TASK TO COMPLETE:
Recast the material as a Markdown table with the columns Line No. and Text, starting at the line that contains "You are a computer-use agent." and ending at the line that contains "[x=330, y=165]", both included. Number the rows, skip blank lines, and leave the pictures out.

DATA LISTING:
____________

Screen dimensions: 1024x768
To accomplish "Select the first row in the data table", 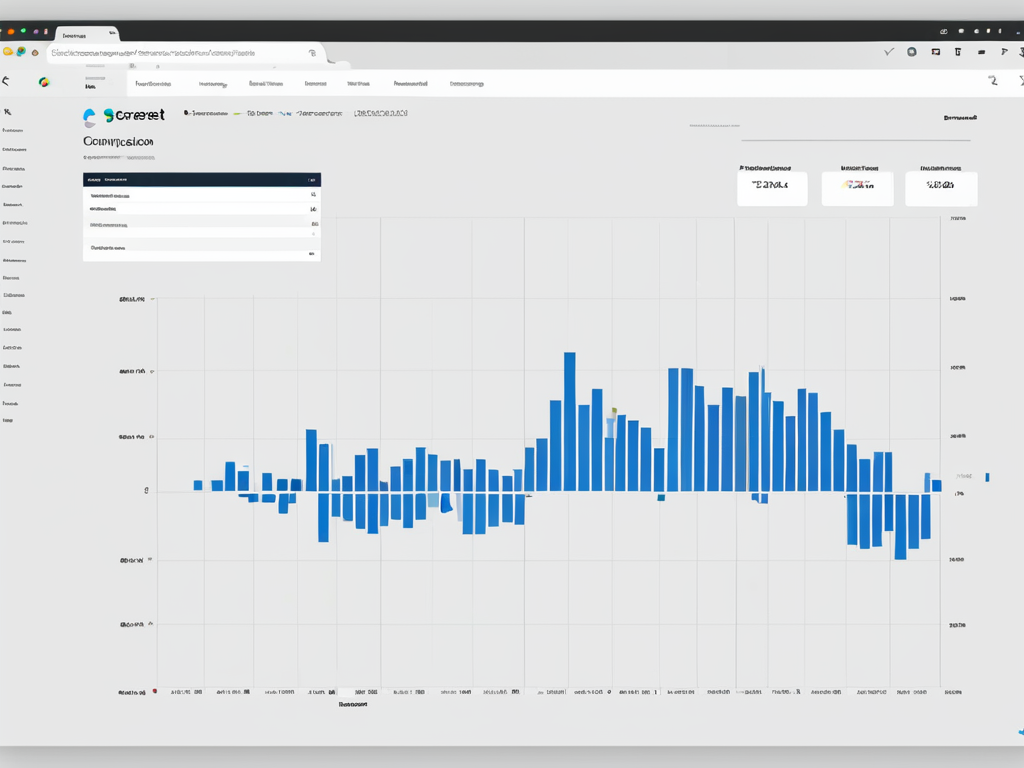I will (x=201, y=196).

____________

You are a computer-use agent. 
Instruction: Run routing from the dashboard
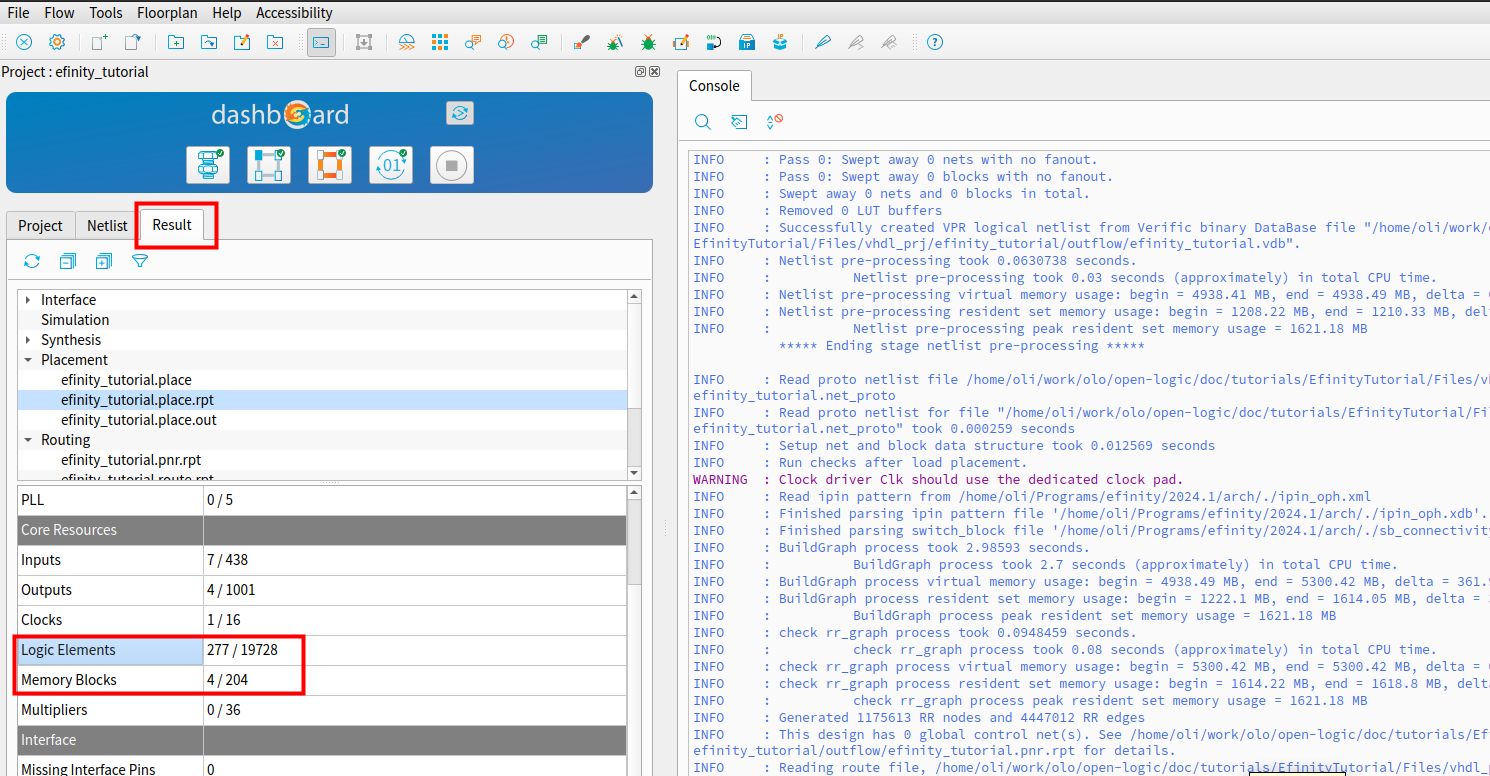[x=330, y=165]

____________

OUTPUT FOR THIS TASK:
| Line No. | Text |
|---|---|
| 1 | You are a computer-use agent.  |
| 2 | Instruction: Run routing from the dashboard |
| 3 | [x=330, y=165] |